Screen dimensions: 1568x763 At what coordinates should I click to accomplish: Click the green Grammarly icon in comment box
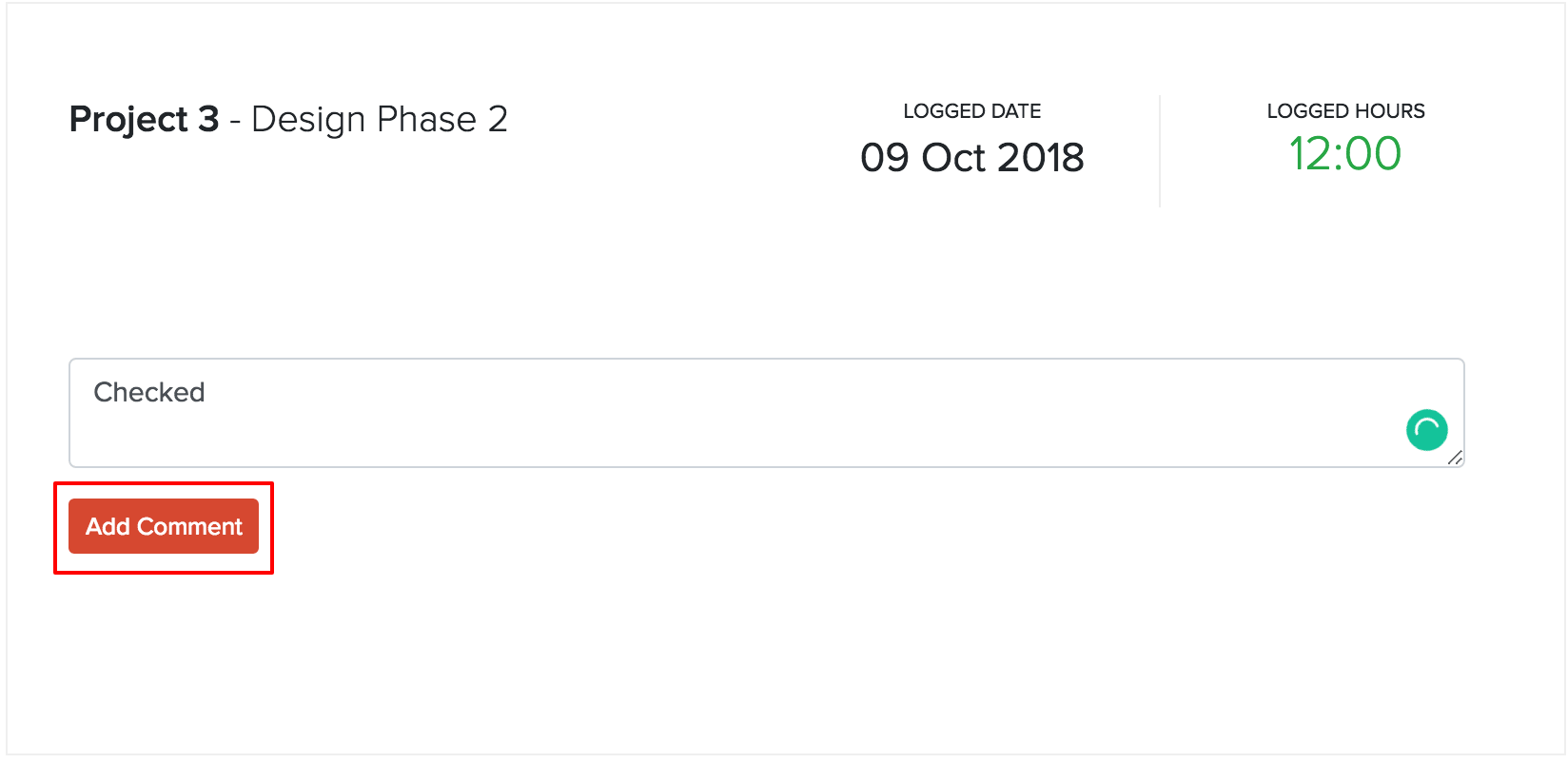coord(1426,430)
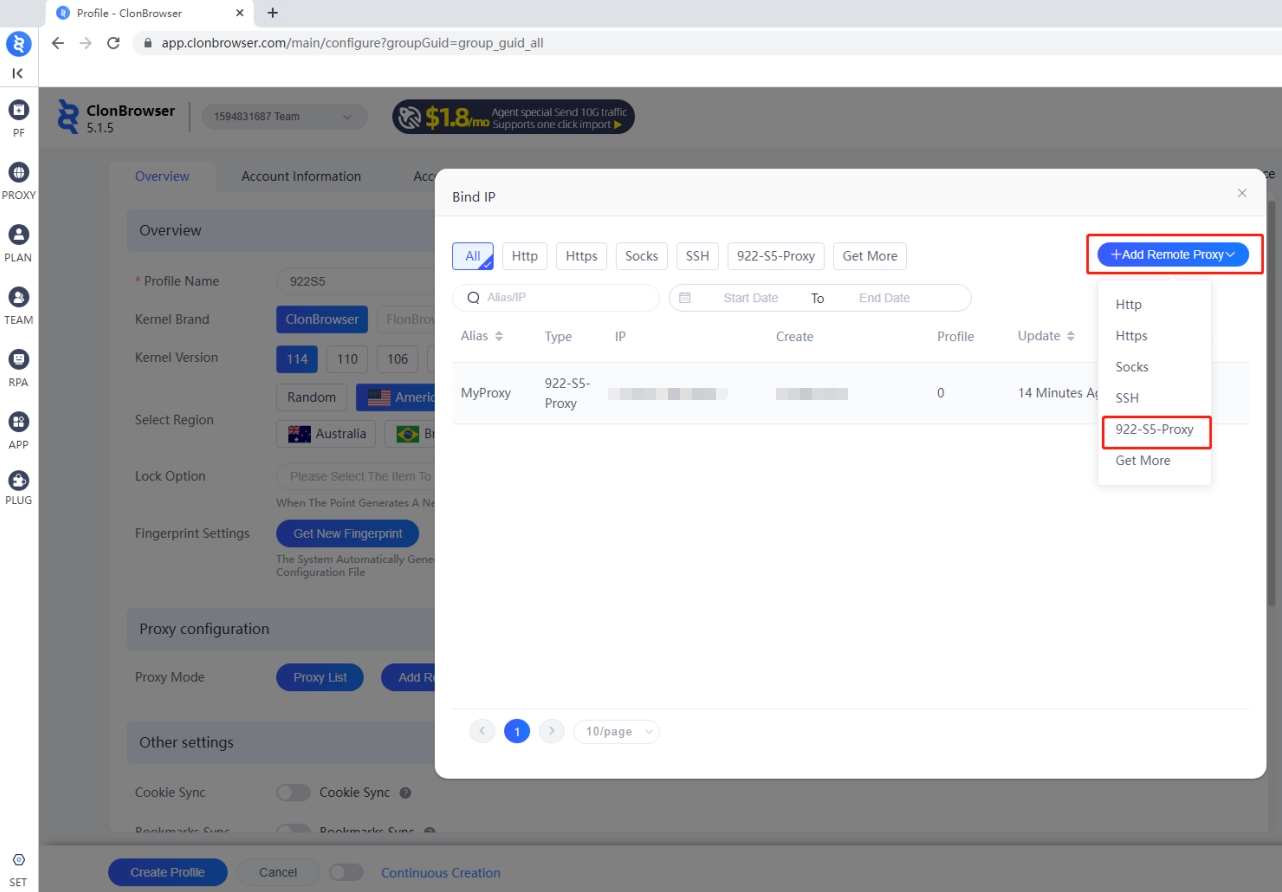Image resolution: width=1282 pixels, height=892 pixels.
Task: Choose 922-S5-Proxy from the dropdown menu
Action: coord(1154,430)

----

◆ ASSIGNED TASK ◆
Give back every line of the material above word for word, leaving out the pictures.

◆ OUTPUT ◆
Screen dimensions: 1568x763 At what coordinates should I click to accomplish: Click the green Grammarly icon in comment box
coord(1426,430)
Image resolution: width=1282 pixels, height=892 pixels.
Task: Choose 922-S5-Proxy from the dropdown menu
Action: coord(1154,430)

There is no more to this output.